### Rows from a dataset
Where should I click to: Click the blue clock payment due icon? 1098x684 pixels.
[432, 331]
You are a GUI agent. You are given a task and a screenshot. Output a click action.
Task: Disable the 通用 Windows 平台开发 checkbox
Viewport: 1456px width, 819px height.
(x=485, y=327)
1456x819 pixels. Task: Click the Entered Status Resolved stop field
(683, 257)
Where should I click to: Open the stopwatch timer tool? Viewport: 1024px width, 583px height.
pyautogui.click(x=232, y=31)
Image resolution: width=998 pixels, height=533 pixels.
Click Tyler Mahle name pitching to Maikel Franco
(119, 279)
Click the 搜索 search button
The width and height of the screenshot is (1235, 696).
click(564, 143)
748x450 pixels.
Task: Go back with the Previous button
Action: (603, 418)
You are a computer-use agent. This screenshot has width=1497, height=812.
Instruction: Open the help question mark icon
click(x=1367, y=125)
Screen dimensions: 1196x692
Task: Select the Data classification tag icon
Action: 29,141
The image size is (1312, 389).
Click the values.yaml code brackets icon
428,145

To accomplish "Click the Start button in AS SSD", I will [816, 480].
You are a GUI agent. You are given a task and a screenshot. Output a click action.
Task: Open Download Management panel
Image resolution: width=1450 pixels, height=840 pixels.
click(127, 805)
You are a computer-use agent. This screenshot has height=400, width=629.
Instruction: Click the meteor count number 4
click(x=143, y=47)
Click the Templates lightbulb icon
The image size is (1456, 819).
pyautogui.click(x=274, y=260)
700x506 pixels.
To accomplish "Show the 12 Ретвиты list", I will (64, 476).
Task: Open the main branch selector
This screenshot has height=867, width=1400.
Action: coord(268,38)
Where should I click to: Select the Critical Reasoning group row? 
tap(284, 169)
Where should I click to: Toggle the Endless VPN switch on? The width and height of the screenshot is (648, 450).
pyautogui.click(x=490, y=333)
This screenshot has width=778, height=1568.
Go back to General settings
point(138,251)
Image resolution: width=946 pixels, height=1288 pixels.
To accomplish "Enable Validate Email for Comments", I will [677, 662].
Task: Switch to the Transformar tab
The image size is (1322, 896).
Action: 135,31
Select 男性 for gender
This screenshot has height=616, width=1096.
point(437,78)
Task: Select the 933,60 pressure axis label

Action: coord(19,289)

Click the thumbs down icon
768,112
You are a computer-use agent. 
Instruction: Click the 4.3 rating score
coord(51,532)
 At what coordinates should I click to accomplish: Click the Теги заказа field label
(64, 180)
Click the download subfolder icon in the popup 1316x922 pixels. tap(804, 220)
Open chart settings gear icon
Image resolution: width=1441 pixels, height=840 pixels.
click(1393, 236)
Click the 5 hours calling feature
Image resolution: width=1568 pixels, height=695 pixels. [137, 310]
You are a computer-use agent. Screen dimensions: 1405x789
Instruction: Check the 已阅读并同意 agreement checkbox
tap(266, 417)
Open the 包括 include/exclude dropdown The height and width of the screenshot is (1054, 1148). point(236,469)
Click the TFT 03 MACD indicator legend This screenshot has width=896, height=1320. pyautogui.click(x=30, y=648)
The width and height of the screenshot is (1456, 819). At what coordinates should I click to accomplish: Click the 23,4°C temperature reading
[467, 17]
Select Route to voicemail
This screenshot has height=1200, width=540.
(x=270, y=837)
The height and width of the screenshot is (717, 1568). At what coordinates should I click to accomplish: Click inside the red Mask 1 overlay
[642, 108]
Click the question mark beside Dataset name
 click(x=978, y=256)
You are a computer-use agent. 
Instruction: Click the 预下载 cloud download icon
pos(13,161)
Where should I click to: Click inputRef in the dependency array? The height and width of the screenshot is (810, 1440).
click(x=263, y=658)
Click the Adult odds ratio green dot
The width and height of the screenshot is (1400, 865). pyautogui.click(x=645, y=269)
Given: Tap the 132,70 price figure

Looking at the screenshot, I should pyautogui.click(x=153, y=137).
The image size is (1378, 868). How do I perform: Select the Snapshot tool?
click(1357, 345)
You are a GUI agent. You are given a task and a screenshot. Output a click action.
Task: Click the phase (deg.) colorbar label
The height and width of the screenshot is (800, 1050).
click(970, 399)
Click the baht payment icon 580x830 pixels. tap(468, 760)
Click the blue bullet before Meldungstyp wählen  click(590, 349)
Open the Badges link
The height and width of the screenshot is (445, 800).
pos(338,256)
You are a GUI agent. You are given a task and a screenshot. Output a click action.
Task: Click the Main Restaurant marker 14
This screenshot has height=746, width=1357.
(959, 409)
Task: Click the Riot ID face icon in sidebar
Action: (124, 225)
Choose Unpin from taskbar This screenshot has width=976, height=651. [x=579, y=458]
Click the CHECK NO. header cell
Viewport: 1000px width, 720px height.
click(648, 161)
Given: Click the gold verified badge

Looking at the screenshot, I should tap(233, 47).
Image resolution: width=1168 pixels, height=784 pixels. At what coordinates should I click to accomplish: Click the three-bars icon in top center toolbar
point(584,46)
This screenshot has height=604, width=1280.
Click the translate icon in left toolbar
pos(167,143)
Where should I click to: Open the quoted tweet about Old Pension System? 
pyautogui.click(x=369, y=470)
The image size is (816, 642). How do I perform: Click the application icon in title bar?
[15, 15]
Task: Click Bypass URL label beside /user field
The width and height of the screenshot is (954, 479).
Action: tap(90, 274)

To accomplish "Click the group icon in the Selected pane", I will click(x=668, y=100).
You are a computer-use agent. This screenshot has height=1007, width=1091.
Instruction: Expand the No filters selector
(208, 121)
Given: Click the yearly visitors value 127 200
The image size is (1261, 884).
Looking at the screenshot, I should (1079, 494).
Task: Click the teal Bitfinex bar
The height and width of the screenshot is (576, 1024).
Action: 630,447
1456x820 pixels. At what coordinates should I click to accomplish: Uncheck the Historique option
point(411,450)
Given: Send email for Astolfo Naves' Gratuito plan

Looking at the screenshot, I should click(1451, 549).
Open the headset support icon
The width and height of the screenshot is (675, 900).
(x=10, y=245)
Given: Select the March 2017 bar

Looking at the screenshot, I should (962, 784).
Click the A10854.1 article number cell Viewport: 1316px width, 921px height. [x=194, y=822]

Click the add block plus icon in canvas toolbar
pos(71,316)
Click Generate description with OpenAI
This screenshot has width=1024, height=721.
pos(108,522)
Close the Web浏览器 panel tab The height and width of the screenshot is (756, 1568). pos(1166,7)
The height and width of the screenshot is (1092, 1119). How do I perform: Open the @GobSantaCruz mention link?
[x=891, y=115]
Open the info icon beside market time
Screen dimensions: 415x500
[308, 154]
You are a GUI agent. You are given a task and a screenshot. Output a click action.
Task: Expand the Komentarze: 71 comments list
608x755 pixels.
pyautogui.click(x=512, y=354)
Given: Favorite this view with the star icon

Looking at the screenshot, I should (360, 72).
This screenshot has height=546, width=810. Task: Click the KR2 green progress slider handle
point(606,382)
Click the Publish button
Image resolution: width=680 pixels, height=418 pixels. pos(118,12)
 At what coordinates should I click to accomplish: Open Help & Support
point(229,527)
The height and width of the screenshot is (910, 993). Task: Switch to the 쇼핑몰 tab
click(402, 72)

### What is being asked
Find each line above that contains the word "link" and copy it out in full.

### Solution for this exercise
Open the Badges link
The height and width of the screenshot is (1092, 1119). How do I perform: Open the @GobSantaCruz mention link?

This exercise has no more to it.